─── Data provided

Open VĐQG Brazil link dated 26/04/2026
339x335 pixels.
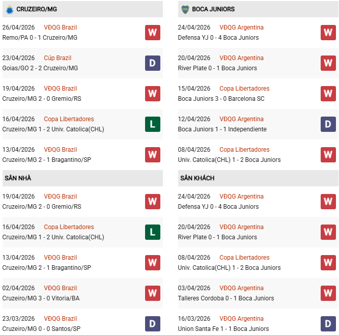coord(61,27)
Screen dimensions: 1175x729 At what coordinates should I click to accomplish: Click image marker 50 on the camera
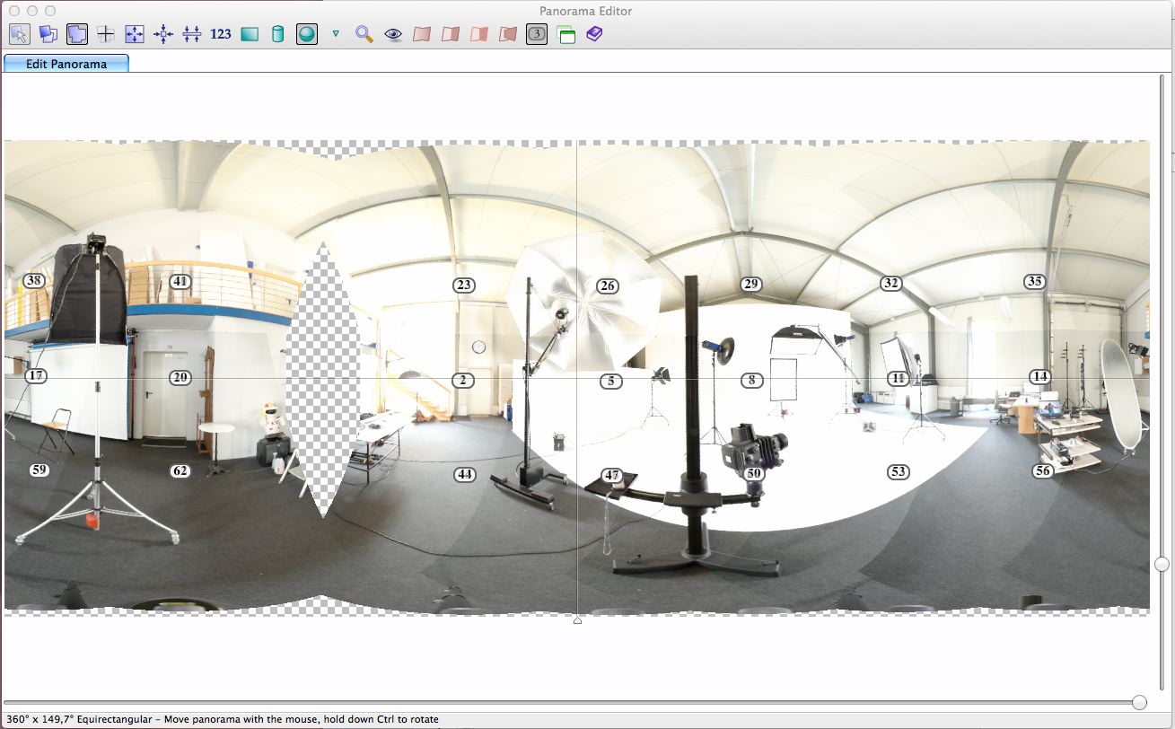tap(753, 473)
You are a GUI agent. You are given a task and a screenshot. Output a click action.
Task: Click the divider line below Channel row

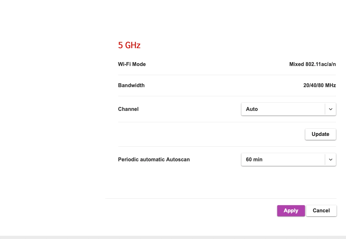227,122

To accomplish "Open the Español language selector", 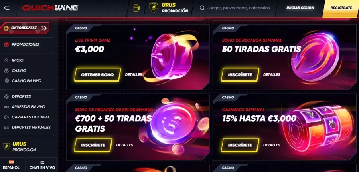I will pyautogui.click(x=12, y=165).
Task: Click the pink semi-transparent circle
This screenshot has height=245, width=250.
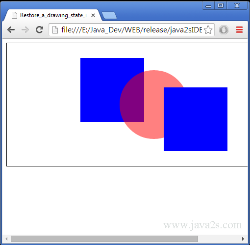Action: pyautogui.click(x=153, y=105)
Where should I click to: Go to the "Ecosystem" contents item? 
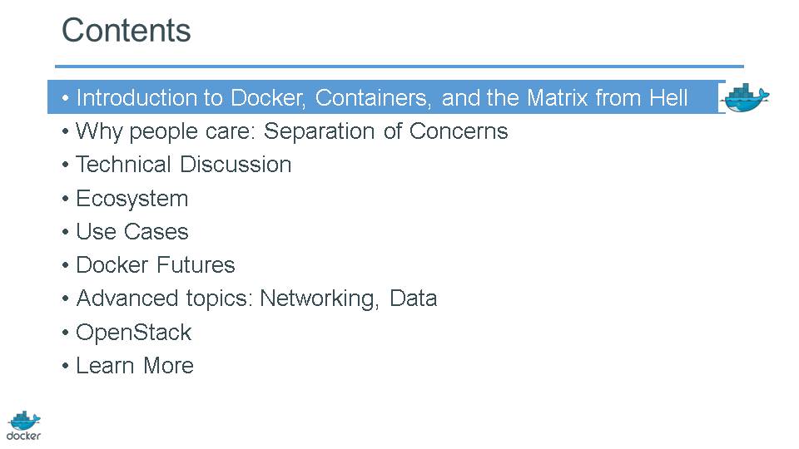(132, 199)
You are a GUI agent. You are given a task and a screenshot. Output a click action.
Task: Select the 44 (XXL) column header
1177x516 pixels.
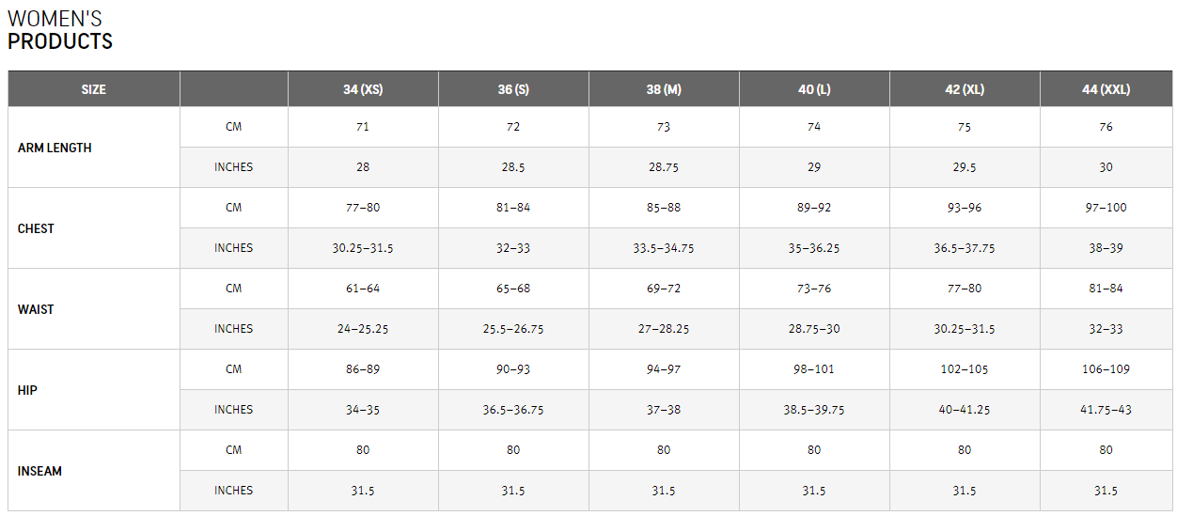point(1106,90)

──────

— Assignment —
All that belongs in the answer is the lines from the line with "Task: Select the 44 (XXL) column header" through the closing line of the entries, inclusive, transcribed exactly and free of pictures.

— Written answer —
Task: Select the 44 (XXL) column header
1177x516 pixels.
point(1106,90)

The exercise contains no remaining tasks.